最後，我們將以電腦軟體模擬比較本論文提出的演算法以及幾種傳統多用戶偵測技術的不同。由模擬的結果我們可以看出，我們所提出的演算法確實可以用較少的運算複雜度來提升DS-CDMA UWB系統的效能。

i
The significant features of ultra-wideband (UWB) technology are broader spectrum
and lower power transmission, which can be applied to improve data rate and reduces
interference in wireless communications. In order to meet the demand for high data
rates, the direct-sequence code-division multiple access (DS-CDMA) technology is
applied to UWB systems. The basic operations of a DS-CDMA UWB system are
similar to the conventional DS-CDMA system except that the pulses are transmitted
rather than carriers. One major problem associated with DS-CDMA is that its capacity
is seriously limited by multiple access interference (MAI), and this is the same issue
for DS-CDMA UWB systems. To overcome this problem, we have to employ some
multiuser detection techniques to deal with the MAI problems for DS-CDMA UWB
systems.
Unlike other wireless communication systems, a UWB system faces a short
range indoor environment and serious multipath channels.
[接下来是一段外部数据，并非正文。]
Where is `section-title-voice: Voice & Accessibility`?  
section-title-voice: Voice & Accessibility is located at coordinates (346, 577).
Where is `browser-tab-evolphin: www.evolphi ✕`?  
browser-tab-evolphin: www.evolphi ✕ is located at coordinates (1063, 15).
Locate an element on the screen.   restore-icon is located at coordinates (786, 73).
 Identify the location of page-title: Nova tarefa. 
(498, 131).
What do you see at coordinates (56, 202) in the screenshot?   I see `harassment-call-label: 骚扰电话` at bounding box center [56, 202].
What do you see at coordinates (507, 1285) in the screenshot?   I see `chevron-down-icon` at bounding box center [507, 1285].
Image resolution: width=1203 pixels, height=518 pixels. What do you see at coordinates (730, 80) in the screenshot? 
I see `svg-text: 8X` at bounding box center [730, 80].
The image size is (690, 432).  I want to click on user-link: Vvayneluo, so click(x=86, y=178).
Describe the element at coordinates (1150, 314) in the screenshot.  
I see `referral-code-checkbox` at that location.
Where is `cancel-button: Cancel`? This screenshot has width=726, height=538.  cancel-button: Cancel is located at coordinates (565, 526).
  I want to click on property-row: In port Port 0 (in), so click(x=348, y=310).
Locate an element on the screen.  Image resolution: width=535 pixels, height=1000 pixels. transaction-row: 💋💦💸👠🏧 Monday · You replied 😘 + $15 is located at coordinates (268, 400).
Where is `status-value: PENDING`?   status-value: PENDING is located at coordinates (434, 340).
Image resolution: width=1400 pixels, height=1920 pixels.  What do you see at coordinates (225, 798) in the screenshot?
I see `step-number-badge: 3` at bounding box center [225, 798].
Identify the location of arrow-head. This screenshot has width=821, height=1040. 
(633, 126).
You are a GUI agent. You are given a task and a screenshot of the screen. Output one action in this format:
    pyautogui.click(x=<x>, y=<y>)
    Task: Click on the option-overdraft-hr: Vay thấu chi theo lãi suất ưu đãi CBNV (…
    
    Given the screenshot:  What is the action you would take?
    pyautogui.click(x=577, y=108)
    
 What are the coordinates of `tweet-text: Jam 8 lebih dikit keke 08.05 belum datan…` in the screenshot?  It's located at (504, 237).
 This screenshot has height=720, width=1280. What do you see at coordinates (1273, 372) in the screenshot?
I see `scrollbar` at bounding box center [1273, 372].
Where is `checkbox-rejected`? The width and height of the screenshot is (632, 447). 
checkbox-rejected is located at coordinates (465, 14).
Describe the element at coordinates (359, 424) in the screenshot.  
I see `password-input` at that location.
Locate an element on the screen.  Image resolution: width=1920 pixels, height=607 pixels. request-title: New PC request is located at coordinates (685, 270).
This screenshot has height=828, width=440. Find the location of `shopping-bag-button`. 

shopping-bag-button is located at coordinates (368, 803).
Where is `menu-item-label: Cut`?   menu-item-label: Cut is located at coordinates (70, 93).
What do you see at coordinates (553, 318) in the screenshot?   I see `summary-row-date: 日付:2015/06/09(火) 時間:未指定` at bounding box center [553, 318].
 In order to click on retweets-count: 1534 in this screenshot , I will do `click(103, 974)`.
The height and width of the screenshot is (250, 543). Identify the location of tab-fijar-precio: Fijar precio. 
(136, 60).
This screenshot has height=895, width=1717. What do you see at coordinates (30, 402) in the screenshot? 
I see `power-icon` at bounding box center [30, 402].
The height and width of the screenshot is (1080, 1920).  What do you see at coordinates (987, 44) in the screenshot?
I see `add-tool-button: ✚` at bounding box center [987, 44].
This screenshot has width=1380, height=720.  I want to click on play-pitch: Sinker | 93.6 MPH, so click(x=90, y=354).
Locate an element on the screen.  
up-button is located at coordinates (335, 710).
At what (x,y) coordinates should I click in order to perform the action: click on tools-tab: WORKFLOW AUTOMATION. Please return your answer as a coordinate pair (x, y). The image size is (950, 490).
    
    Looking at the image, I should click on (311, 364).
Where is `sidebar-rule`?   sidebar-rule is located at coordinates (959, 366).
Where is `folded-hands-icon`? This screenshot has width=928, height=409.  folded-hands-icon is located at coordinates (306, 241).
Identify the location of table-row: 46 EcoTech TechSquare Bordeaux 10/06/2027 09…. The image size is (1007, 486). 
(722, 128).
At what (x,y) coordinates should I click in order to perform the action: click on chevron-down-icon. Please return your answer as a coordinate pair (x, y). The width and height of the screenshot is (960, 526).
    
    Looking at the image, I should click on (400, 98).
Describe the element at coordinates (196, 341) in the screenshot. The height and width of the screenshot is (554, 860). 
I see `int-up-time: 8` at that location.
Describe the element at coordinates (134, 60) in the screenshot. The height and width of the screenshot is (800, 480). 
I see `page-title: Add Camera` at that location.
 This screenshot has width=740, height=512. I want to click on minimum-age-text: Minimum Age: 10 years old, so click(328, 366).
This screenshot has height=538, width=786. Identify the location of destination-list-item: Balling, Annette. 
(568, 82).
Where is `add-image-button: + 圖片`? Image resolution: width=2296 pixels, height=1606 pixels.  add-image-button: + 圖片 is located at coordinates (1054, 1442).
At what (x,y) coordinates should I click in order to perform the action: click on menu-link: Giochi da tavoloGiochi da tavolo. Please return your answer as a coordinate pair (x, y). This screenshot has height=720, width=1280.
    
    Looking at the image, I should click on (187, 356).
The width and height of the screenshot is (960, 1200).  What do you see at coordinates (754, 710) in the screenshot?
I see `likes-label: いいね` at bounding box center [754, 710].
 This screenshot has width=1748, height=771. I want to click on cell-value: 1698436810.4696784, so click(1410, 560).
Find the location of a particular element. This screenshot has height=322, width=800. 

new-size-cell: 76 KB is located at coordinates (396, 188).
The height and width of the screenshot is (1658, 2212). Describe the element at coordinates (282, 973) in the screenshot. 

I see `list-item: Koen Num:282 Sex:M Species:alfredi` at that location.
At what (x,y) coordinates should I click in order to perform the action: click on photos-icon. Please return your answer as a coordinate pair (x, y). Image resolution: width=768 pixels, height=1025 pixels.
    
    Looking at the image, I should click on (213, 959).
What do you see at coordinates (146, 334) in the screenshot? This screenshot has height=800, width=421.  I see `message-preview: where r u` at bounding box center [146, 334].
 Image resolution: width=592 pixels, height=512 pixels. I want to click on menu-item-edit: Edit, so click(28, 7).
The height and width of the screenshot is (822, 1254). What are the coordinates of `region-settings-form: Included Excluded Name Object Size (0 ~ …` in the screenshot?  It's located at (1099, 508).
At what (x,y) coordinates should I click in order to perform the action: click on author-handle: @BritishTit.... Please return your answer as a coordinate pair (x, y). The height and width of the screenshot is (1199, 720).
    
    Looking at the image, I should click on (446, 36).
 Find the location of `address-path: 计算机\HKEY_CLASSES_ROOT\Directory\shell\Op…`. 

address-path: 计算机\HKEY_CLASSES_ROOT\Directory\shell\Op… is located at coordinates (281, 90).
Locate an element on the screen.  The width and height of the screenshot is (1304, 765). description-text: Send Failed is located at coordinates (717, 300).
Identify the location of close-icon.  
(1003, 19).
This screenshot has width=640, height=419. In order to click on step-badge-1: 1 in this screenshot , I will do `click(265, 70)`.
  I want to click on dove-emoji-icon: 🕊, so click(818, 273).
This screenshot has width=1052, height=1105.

In this thesis, we first
introduce several conventional multiuser detection techniques, such as parallel
interference cancellation (PIC), partial parallel interference cancellation (PPIC), and
simplified partial parallel interference cancellation (SPPIC). Then we modify the
conventional multiuser detection techniques by re-defining the channel model for
UWB systems.
To further improve the performance of PPIC, some approaches that adjust the
partial weights of PPIC are discussed. One common approach of weight selection is
adaptive multistage PIC, but this approach has to be operating at the chip rate and is
difficult to implement for an ultra-high rate situation such as DS-CDMA UWB
systems. To solve this problem, we propose a new adaptive weighted PPIC by
simplifying the adaptive frequency from the chip rate to the bit rate, called bit-level
adaptive weighted PPIC. Similar to the original multiuser detection technique, we
derive this new adaptive weighted PPIC for UWB channels.
Finally, we show some computer simulation results of proposed algorithm and
different multiuser detection techniques. The results indicate that this proposed
algorithm can actually improve the system performance of DS-CDMA UWB with
lower computational complexity.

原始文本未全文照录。